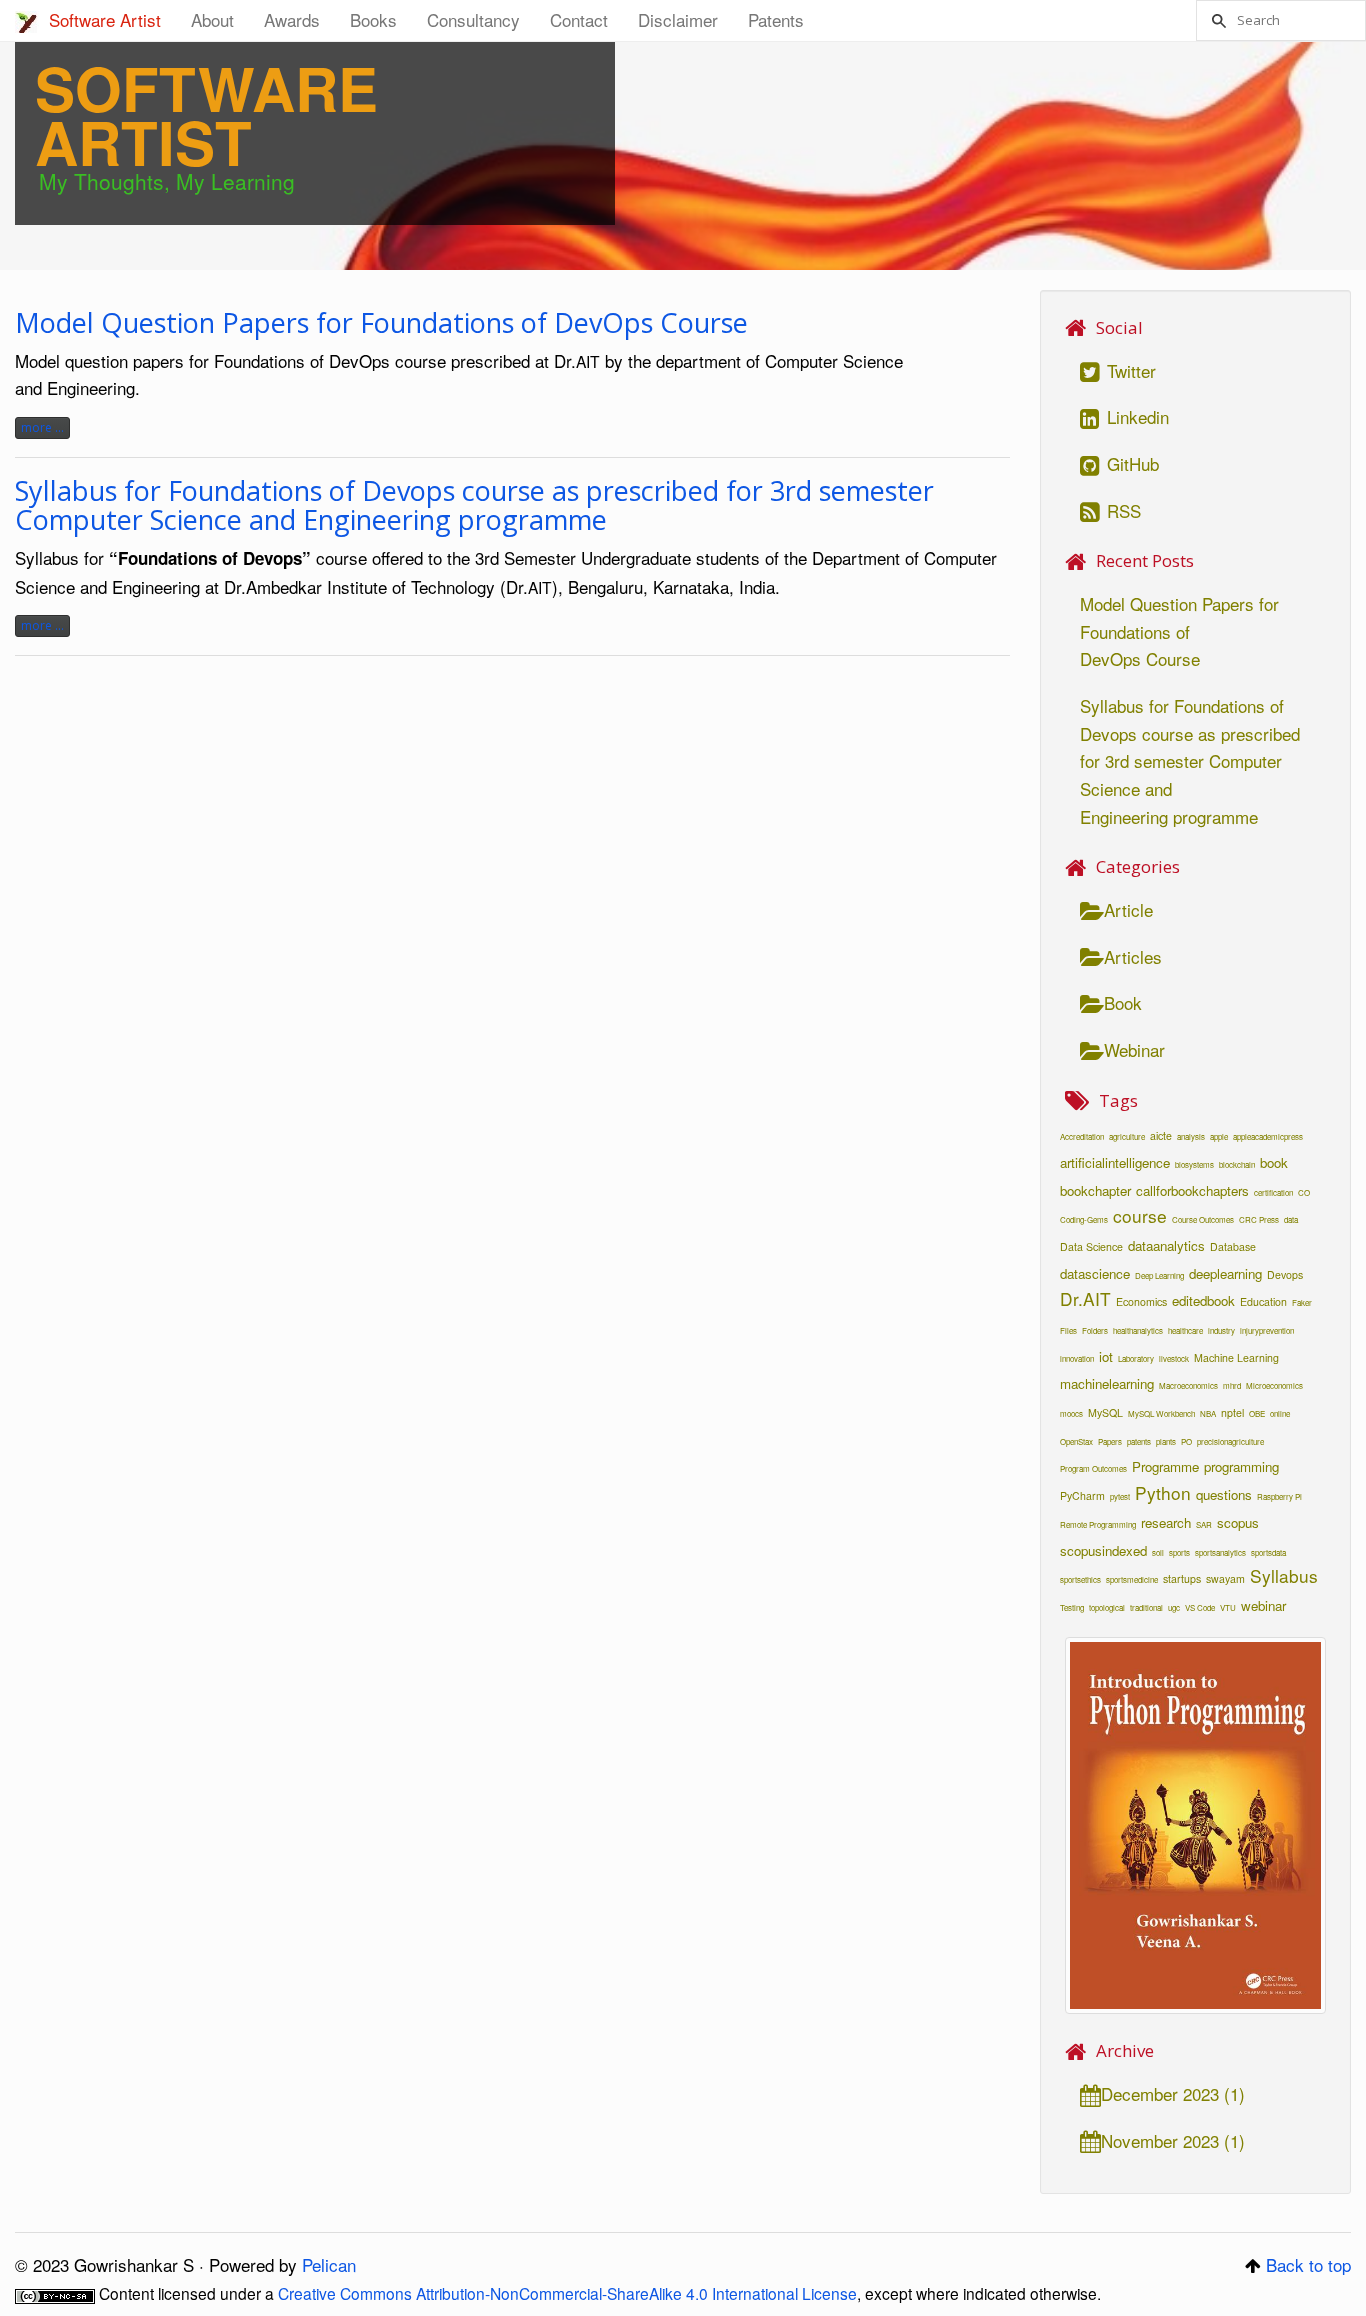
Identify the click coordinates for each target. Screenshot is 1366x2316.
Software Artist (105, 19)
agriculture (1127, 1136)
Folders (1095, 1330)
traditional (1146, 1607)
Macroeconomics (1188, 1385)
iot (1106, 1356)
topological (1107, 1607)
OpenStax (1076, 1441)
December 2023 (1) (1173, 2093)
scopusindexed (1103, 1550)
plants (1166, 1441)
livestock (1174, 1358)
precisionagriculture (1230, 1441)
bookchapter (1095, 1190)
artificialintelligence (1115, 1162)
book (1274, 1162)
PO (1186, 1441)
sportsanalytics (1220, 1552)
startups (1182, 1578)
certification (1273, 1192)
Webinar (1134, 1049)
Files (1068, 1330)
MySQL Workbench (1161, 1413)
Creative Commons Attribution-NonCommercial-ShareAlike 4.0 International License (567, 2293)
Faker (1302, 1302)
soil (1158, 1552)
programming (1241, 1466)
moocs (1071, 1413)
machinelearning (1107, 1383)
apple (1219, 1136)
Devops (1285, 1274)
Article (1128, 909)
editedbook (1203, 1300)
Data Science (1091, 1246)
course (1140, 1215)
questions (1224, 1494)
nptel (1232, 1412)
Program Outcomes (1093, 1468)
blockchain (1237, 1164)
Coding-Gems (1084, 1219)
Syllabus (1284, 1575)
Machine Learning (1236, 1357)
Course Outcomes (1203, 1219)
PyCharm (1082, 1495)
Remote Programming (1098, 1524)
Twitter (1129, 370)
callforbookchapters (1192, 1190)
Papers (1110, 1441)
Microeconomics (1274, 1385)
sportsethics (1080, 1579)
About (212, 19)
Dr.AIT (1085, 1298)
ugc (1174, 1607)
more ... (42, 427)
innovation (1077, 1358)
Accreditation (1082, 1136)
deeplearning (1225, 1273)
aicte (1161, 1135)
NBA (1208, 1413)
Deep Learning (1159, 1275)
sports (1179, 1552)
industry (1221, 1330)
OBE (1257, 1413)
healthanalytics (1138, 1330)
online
====
→ Exercise objective:
Retype exactly, and only, the lines that run from the one with "Machine Learning (1236, 1357)" through the final line of the entries.

→ Exercise answer:
Machine Learning (1236, 1357)
Course Outcomes (1203, 1219)
PyCharm (1082, 1495)
Remote Programming (1098, 1524)
Twitter (1129, 370)
callforbookchapters (1192, 1190)
Papers (1110, 1441)
Microeconomics (1274, 1385)
sportsethics (1080, 1579)
About (212, 19)
Dr.AIT (1085, 1298)
ugc (1174, 1607)
more ... (42, 427)
innovation (1077, 1358)
Accreditation (1082, 1136)
deeplearning (1225, 1273)
aicte (1161, 1135)
NBA (1208, 1413)
Deep Learning (1159, 1275)
sports (1179, 1552)
industry (1221, 1330)
OBE (1257, 1413)
healthanalytics (1138, 1330)
online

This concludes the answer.